It's a "Pop Filter". It is used to prevent "Plosives", which are blasts of air that can make a big pop or boom in a microphone. Some pop filters are foam rubber balls or socks that cover the end of the mic, to protect the mic's diaphragm from the air blast. The type in the video is a nylon mesh, and it serves the same purpose. The first prototypes of these were made with an embroidery hoop with a ladie's nylon hose stretched across the hoop. That idea caught on, and now you can buy them like the one in the video, with a flexible gooseneck on it to be able to position it where you want it.
Good pop filters will dissipate the plosives and allow the rest of the sound to pass through. The mesh stops most of the big puff of air formed by plosives.

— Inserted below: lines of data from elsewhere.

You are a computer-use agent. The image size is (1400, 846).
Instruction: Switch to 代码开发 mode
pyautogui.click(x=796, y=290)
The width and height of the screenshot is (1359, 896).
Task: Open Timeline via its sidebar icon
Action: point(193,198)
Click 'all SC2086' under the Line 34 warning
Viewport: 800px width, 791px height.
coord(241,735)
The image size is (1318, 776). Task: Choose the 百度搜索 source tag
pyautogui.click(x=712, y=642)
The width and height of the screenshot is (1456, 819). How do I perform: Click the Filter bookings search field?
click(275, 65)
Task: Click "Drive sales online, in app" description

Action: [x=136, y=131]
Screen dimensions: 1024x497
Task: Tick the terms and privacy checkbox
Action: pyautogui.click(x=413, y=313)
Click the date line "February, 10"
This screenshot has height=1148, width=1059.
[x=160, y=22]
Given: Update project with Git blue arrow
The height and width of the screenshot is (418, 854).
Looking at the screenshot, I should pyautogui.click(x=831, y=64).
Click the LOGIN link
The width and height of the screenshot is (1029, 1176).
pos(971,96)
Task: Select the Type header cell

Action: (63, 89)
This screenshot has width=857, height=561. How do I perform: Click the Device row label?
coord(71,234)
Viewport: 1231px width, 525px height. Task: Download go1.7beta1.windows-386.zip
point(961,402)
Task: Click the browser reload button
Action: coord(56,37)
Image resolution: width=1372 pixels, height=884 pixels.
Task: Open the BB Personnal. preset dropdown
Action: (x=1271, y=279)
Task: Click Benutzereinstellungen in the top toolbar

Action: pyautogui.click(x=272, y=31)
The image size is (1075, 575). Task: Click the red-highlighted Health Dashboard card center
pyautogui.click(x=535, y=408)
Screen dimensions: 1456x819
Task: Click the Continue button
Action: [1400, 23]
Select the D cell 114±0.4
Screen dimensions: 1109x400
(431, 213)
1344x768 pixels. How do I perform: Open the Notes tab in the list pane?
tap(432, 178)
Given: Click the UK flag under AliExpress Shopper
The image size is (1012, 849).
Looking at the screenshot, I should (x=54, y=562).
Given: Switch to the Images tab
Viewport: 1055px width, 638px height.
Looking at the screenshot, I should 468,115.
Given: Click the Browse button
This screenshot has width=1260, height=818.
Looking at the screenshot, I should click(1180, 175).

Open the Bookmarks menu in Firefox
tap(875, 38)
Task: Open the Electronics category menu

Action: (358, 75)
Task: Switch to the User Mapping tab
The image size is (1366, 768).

Plosives happen mostly on the letter "P", but can also happen on "B", "G", "D" or "T" or any similar consonant that suddenly releases a small burst of air. The mic may also have a "Low Frequency" filter switch that cuts off some of the low-end tone of the mic. You also lose some bass-sound from the voice being recorded, and the switches may not be as effective as the screens, so most people seem to like the screens these days. In some old photos of the Beatles, you can see some metal screens being used around the mics.
Many "Ball" mics (hand-held live vocal mics) have a foam ball inside the metal ball-shape on the singing end that serves as a built-in pop filter.